Se Grignani, con quel commento a fior di labbro mentre impugnava i fiori, aveva cercato di capitalizzare l’imbarazzo generale per la sua assenza dal palco al termine dell’esibizione, la risposta di Pausini arriva a ristabilire una sorta di sovranità sulla narrazione. “Aspetto quello che vuole, io sono qua”, ha proseguito, quasi a voler sottolineare come la palla, ora, sia saldamente nel campo dell’interlocutore. Una posizione che non lascia spazio a fraintendimenti: la co-conduttrice non intende inseguire polemiche, ma nemmeno arretrare di un millimetro, rimanendo saldamente ancorata al suo ruolo artistico, quel “fare la cantante” che ha ripetuto come un mantra per ribadire le sue priorità in questa kermesse.
L’assenza strategica e il peso di una controversia estiva
Il siparietto andato in scena nella serata delle cover affonda le sue radici in un terreno ben più accidentato di una semplice scaramuccia da Festival. Tutto nasce da una disputa che aveva già animato le cronache musicali nei mesi precedenti, quando Laura Pausini decise di includere nel suo album “Io canto 2” una reinterpretazione di “La mia storia tra le dita”, brano simbolo del repertorio di Grignani. Una scelta artistica che non era stata gradita dall’autore, il quale aveva sollevato pubblicamente più di una perplessità, non solo sulla revisione del testo, a suo dire lesiva del significato originale, ma anche sulla mancata enfasi data al suo ruolo di compositore.

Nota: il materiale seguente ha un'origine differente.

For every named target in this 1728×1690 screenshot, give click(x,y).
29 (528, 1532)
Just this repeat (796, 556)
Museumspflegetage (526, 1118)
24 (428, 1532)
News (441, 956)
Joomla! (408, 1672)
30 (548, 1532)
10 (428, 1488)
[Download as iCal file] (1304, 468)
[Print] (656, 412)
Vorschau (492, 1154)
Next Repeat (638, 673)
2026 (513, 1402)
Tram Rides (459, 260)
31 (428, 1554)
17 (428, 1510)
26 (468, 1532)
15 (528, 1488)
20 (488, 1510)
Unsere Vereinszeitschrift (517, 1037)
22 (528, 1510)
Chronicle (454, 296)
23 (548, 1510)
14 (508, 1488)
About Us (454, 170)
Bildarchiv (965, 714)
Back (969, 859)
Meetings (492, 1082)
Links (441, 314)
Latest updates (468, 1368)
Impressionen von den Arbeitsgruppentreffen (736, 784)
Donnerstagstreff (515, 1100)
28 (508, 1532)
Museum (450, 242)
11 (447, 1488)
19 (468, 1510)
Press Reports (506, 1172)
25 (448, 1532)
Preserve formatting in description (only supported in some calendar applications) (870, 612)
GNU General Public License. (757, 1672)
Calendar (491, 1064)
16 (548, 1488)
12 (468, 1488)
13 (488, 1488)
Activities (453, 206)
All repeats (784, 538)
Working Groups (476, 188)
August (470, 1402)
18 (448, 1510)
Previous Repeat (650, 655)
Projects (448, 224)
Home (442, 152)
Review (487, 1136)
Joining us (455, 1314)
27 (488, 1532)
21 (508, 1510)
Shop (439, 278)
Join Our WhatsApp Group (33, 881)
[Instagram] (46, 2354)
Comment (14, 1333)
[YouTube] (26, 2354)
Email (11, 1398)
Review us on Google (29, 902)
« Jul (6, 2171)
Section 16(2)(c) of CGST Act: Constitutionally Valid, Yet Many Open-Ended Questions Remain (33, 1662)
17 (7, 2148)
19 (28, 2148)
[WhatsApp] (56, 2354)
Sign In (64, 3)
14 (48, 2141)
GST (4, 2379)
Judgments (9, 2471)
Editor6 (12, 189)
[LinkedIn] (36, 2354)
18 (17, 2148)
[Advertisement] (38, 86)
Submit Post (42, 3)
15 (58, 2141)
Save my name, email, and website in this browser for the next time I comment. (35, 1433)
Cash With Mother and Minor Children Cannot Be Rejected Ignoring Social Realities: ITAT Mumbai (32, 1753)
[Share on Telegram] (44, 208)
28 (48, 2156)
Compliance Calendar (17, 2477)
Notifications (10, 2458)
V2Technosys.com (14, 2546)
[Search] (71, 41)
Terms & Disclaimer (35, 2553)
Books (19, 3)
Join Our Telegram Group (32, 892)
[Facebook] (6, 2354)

Una polemica, quella che era divampata sui social e che aveva lambito persino le aule di tribunale con una diffida, che sembrava essersi placata ma che il palco dell’Ariston ha riesumato con prepotenza. La decisione di Pausini di affidare a Carlo Conti il compito di consegnare i fiori a Grignani e Luchè, dopo aver presentato il duetto, è stata letta da molti come un tentativo di evitare un contatto diretto che sarebbe potuto risultare quanto meno imbarazzante. Una mossa, quella di defilarsi al momento dei saluti, che Grignani non ha potuto fare a meno di notare e sulla quale ha innestato la sua battuta, trasformando un’assenza in un pretesto per una nuova uscita pubblica.
Un dialogo possibile ma a determinate condizioni
La replica in conferenza stampa, dunque, non è solo una risposta a una battuta, ma la chiusura di un cerchio che si era aperto molti mesi fa. Pausini, nel riordinare i tasselli, ha voluto ribadire la sua estraneità a qualsiasi volontà di alimentare il conflitto, pur mantenendo ferma la sua posizione. L’offerta di dialogo, se così si può definire, è lì, cristallizzata in quel “aspetto ciò che vuole” che suona come un invito a sedersi a un tavolo per chiarire, ma senza alcuna fretta e, soprattutto, senza alcun sensazionalismo.
Mentre mancano poche ore alla proclamazione del vincitore di questa edizione, la cronaca si porta dietro questo strascico, una sottotrama fatta di nervi scoperti e di rapporti interpersonali complessi che il Festival, con la sua macchina dei sogni e delle luci, non sempre riesce a ricucire. La cantante romagnola, dal canto suo, ha scelto di chiudere la questione con una dichiarazione che è al tempo stesso un punto e a capo: il numero ce l’ha, la porta è socchiusa, ma il suo palco è un altro.